---------- Data for this exercise ----------

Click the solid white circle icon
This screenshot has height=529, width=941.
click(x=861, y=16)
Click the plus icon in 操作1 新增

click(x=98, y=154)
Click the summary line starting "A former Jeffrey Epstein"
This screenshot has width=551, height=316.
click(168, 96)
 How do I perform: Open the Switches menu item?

----------
---------- Data for this exercise ----------

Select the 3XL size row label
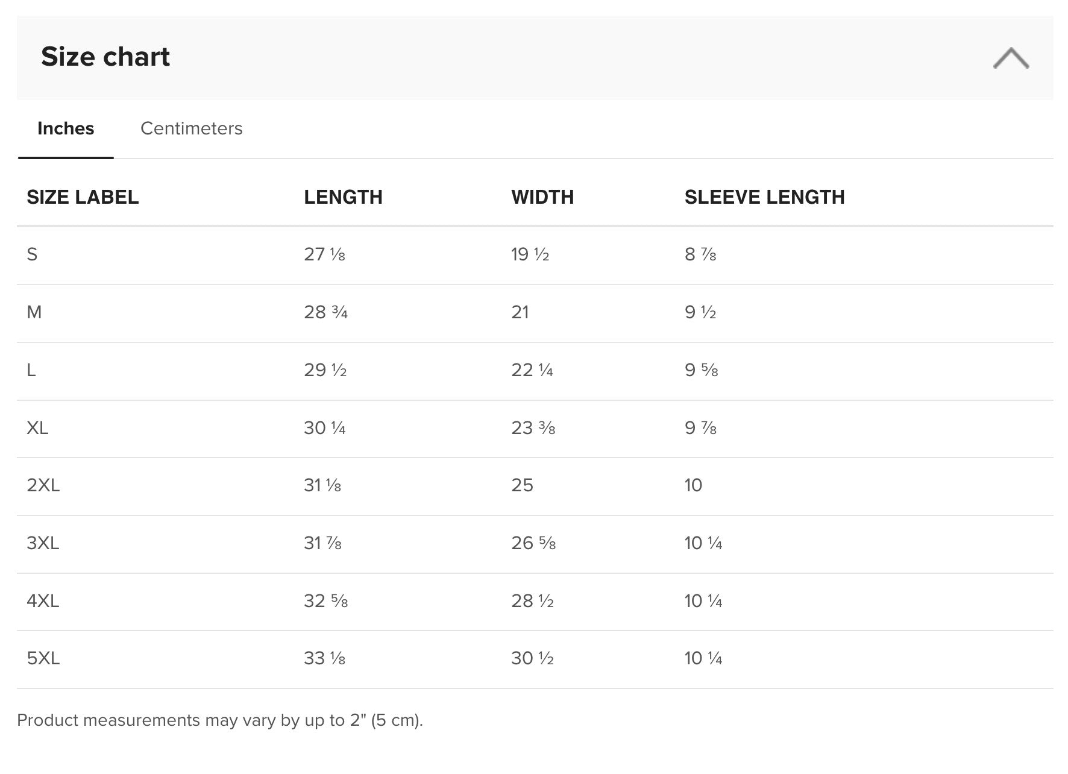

----------

**What you are asked to do**
Your answer must be the lines above from the one containing "This screenshot has height=529, width=941." to the one containing "How do I perform: Open", both included, restated word for word.

**Exercise result**
This screenshot has height=529, width=941.
click(x=861, y=16)
Click the plus icon in 操作1 新增

click(x=98, y=154)
Click the summary line starting "A former Jeffrey Epstein"
This screenshot has width=551, height=316.
click(168, 96)
 How do I perform: Open the Switches menu item?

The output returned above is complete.